Today, events are also held in the Z-Bau in cooperation with Messe Nürnberg, and experts give their lectures here. There are many collaborations with the city's creative industries anyway, says Zimmermann. "Many event organizers are of course artists who run this as a business and can earn money in these rooms."

Many event organizers are of course artists who run this as a business and can earn money in these spaces.

Steffen Zimmermann, Managing Director Z-Bau

And where is Z-Bau heading in the next few years?

Promoting culture in all its diversity

"The Z-Bau is a house for contemporary culture and we want to focus as much as possible on what is needed at any given time. We want to remain flexible and open." Promoting culture in all its diversity. And continue to do so. Z-Bau has also become an integral part of the city's politics. All of this is a team effort, says Steffen Zimmermann, as is the award as a Bavarian creative location. Today, almost 85 people belong to the extended Z-Bau team, who ensure that culture is concentrated here and comes together in the rooms.

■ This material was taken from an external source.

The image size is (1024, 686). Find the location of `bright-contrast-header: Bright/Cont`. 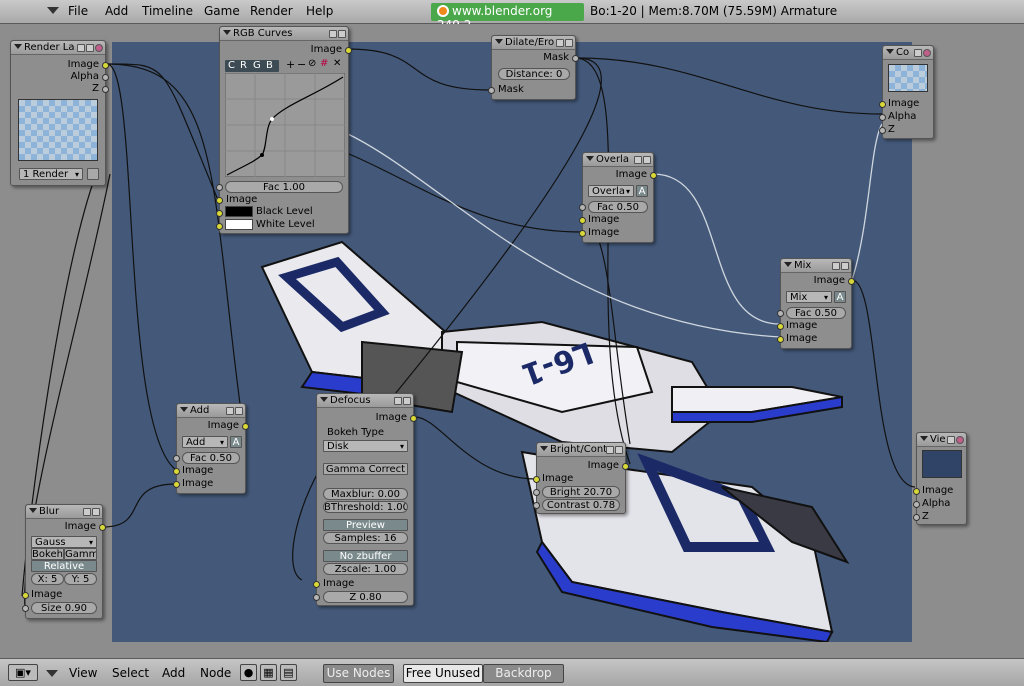

bright-contrast-header: Bright/Cont is located at coordinates (581, 450).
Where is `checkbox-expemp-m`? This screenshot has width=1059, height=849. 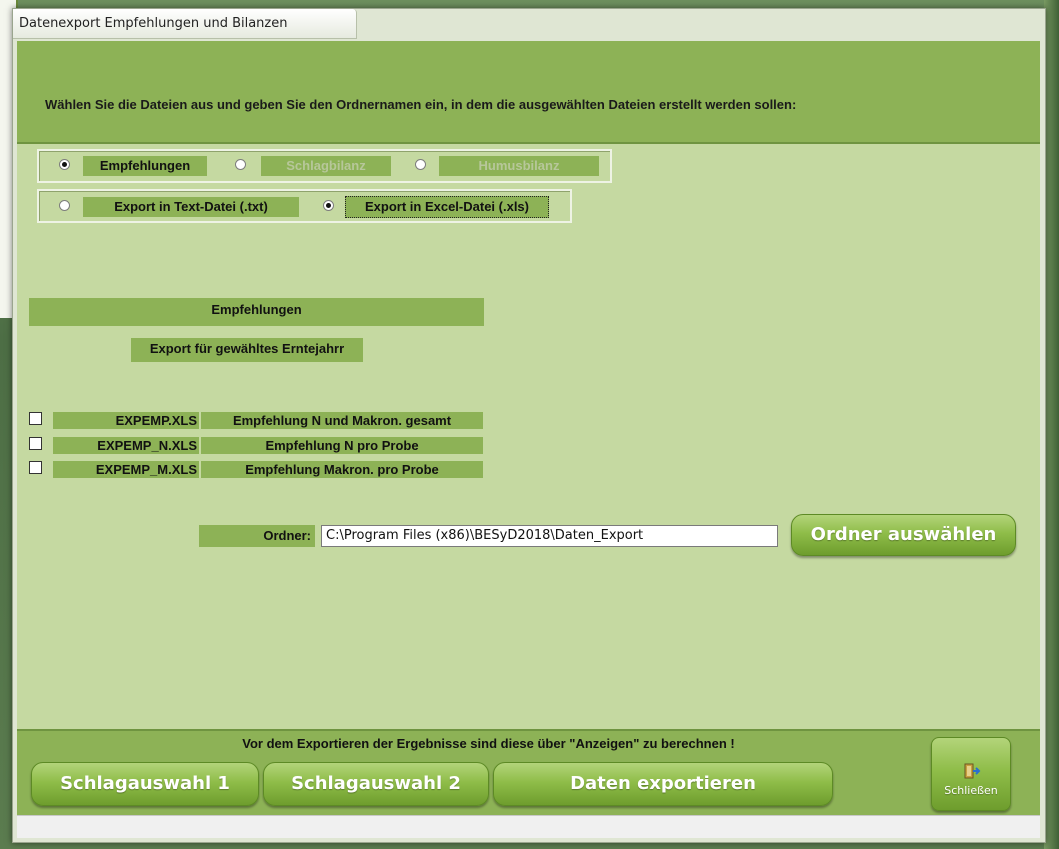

This has not gone unnoticed by city politicians:

In a very short space of time, Nuremberg's Z-Bau has succeeded in becoming an indispensable cultural and creative venue for the city. Artists and collectives work here, ideas are created here that help shape city life and urban society, and a passion for new and innovative things pulsates here. The fact that this constantly positive development has now been honored with the Bavarian State Prize for Creative Places is a logical consequence of the work done here and the commitment of the people who shape the Z-Bau. A well-deserved award for which I would like to offer my warmest congratulations.

Prof. Dr. Julia Lehner, 2nd Mayor of the City of Nuremberg and cultural politician (CSU)

And the Z-Bau could soon play an even more important role for the city. Quartier Lichtenreuth, a new area for living and working with many green spaces, is being built in the immediate vicinity of the Z-Bau. This creative location is already an integral part of Nuremberg with a progressive understanding of culture and creative work. Which is also attracting attention far beyond the city limits.